Application of new Kudryashov method to various nonlinear partial differential equations

• Published in: Optical and quantum electronics Vol. 55; no. 1
• Main Authors: Malik, Sandeep, Hashemi, Mir Sajjad, Kumar, Sachin, Rezazadeh, Hadi, Mahmoud, W., Osman, M. S.
• Format: Journal Article
• Language: English
• Published: New York Springer US 01.01.2023; Springer Nature B.V
• Subjects: Boussinesq equations; Characterization and Evaluation of Materials; Computer Communication Networks; Electrical Engineering; Exact solutions; Lasers; Nonlinear differential equations; Optical Devices; Optics; Partial differential equations; Photonics; Physics; Physics and Astronomy; Solitary waves; New Kudryashov method; Boussinesq equation; Klein–Gordon equation; Kadomtsev–Petviashvili equation; Exact solutions
• ISSN: 0306-8919; 1572-817X
• DOI: 10.1007/s11082-022-04261-y

The purpose of this work is to seek various innovative exact solutions using the new Kudryashov approach to the nonlinear partial differential equations (NLPDEs).

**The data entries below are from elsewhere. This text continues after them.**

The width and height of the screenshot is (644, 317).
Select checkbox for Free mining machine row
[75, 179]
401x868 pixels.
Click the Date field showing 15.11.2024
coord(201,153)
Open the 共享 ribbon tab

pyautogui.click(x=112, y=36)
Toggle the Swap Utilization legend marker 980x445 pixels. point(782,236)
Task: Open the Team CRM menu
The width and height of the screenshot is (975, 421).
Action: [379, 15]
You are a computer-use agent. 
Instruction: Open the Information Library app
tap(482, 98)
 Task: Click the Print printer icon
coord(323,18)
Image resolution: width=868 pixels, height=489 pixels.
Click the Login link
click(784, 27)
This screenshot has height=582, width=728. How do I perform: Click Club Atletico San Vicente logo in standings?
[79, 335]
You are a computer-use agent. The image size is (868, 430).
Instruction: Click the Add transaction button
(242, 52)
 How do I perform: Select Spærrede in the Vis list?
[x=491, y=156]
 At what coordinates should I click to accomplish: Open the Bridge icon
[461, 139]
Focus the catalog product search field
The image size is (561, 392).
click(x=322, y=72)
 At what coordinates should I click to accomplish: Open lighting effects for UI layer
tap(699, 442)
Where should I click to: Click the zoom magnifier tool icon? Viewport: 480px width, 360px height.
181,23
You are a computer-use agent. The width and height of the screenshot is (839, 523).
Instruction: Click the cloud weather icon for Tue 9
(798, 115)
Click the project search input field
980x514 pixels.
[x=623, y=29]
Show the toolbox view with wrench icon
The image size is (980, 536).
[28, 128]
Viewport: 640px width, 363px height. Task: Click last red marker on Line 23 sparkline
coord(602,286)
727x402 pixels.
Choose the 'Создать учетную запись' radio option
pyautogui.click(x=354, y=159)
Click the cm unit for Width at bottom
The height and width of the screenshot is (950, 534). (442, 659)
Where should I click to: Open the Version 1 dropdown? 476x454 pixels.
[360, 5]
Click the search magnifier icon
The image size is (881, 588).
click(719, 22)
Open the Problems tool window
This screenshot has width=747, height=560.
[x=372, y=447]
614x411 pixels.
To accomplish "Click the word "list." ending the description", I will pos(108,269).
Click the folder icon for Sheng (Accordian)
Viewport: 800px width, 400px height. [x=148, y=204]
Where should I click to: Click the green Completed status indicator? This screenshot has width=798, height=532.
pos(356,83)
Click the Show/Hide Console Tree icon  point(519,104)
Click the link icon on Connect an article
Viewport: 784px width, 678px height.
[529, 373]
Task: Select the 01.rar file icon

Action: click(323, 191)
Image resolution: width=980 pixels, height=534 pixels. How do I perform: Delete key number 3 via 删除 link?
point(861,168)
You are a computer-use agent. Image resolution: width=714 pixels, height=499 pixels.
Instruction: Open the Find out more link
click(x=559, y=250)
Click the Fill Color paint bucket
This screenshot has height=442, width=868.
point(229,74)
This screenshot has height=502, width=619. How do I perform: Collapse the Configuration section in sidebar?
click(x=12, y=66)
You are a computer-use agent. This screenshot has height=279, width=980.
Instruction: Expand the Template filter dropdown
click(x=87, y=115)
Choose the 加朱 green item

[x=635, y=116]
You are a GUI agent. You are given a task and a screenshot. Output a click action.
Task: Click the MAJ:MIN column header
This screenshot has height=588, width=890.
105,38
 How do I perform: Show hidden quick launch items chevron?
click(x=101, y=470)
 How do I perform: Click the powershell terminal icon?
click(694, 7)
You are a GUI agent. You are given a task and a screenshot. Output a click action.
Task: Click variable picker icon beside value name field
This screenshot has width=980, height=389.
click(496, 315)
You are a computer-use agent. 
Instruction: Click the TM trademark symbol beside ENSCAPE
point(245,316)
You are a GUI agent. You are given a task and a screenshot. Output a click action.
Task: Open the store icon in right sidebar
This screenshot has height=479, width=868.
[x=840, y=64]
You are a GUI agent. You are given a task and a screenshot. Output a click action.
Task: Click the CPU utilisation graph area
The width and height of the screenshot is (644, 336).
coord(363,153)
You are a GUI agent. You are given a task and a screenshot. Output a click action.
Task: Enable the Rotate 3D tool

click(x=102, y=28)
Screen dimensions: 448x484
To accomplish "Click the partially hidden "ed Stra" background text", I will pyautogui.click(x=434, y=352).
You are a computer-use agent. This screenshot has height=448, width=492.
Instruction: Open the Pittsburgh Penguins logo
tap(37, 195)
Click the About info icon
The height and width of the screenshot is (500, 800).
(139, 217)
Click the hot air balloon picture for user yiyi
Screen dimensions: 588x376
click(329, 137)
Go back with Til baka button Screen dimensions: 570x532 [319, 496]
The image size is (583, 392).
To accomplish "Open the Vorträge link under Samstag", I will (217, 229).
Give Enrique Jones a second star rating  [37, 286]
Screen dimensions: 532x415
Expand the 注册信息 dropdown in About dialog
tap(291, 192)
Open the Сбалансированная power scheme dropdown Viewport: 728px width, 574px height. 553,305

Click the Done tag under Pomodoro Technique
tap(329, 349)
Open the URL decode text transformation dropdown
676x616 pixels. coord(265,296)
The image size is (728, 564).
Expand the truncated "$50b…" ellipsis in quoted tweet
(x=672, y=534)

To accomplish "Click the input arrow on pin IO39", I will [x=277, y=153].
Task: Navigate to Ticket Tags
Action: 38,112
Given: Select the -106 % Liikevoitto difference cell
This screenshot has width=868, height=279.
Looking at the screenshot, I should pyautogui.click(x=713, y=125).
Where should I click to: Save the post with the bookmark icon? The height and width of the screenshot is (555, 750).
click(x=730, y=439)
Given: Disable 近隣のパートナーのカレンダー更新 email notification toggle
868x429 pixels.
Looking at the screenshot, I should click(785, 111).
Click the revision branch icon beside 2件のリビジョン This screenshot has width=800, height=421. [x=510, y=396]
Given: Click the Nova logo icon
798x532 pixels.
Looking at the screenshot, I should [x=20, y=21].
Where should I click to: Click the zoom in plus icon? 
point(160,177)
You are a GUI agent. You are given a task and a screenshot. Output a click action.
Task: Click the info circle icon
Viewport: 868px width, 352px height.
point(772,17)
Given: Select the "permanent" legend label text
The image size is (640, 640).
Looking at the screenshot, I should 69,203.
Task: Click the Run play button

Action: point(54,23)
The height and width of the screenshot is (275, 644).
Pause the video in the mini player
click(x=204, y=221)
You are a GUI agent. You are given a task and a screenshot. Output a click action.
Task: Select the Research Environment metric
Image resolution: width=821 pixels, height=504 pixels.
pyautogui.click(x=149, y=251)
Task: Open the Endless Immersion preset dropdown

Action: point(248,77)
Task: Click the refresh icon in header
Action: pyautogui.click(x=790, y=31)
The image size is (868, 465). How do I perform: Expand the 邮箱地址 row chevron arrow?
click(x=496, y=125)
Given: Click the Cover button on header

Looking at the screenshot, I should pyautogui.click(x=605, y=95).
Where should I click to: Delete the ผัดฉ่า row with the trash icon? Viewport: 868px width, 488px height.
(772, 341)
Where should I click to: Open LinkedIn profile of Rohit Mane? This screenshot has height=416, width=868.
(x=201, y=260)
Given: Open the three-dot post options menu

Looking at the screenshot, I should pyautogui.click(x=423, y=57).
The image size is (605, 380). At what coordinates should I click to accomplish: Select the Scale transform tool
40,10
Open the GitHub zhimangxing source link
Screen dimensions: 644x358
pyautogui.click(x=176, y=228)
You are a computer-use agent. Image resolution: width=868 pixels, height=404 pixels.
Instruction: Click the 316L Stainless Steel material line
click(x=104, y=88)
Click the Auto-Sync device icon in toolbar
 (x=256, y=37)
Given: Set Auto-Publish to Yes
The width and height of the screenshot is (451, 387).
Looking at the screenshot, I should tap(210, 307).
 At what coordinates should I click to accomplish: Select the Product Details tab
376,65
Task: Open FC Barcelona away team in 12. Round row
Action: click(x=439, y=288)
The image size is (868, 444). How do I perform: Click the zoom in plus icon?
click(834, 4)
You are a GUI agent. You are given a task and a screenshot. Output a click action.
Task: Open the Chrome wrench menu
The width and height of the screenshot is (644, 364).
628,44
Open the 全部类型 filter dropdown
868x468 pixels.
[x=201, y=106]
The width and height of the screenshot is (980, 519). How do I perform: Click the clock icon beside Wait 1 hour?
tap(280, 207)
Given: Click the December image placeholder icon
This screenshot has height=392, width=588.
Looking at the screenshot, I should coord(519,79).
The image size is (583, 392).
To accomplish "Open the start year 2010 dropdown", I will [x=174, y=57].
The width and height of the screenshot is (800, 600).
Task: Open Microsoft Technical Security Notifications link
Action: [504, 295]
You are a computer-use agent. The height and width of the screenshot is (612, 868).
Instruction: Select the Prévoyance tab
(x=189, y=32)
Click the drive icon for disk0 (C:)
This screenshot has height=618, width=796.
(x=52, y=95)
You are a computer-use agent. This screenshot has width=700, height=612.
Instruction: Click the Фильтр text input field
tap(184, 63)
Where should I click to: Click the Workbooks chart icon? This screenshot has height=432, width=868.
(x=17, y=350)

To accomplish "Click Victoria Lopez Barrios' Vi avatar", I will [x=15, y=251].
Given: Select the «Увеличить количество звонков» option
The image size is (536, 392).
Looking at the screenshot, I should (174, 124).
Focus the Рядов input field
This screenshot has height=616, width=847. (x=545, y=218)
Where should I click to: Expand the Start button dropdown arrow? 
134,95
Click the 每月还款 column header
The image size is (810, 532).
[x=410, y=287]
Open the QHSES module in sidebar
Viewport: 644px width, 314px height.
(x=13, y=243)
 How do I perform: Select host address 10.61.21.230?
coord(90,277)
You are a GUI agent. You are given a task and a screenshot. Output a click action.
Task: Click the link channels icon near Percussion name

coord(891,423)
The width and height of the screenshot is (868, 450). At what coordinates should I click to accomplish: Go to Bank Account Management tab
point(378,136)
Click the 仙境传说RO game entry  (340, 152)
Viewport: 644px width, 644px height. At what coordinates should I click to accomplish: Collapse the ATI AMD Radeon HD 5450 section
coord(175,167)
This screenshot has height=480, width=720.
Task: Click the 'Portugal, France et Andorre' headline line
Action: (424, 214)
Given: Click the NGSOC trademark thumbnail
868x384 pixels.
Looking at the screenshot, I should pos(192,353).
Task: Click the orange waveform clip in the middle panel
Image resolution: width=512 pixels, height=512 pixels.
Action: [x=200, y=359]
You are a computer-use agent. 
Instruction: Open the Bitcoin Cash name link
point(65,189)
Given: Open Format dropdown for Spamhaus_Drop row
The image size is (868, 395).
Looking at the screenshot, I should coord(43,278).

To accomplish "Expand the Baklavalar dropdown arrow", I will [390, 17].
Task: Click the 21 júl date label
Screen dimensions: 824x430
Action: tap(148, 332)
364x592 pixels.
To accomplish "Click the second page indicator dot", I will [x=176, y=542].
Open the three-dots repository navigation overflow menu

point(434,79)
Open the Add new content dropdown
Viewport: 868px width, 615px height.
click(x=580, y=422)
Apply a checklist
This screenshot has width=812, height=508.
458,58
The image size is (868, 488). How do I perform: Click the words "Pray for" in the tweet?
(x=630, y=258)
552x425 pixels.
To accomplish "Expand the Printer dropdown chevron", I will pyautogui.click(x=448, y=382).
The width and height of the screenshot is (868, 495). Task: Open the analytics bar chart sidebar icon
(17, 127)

This technique obtains novel exact solutions of soliton types. Moreover, several 3D and 2D plots of the higher dimensional Klein-Gordon, Kadomtsev-Petviashvili, and Boussinesq equations are demonstrated by considering the relevant values of the aforementioned parameters to exhibit the nonlinear wave structures more adequately. The new Kudryashov technique is an effective, and simple technique that provides new generalized solitonic wave profiles. It is anticipated that these novel solutions will enable a thorough understanding of the development and dynamic nature of such models.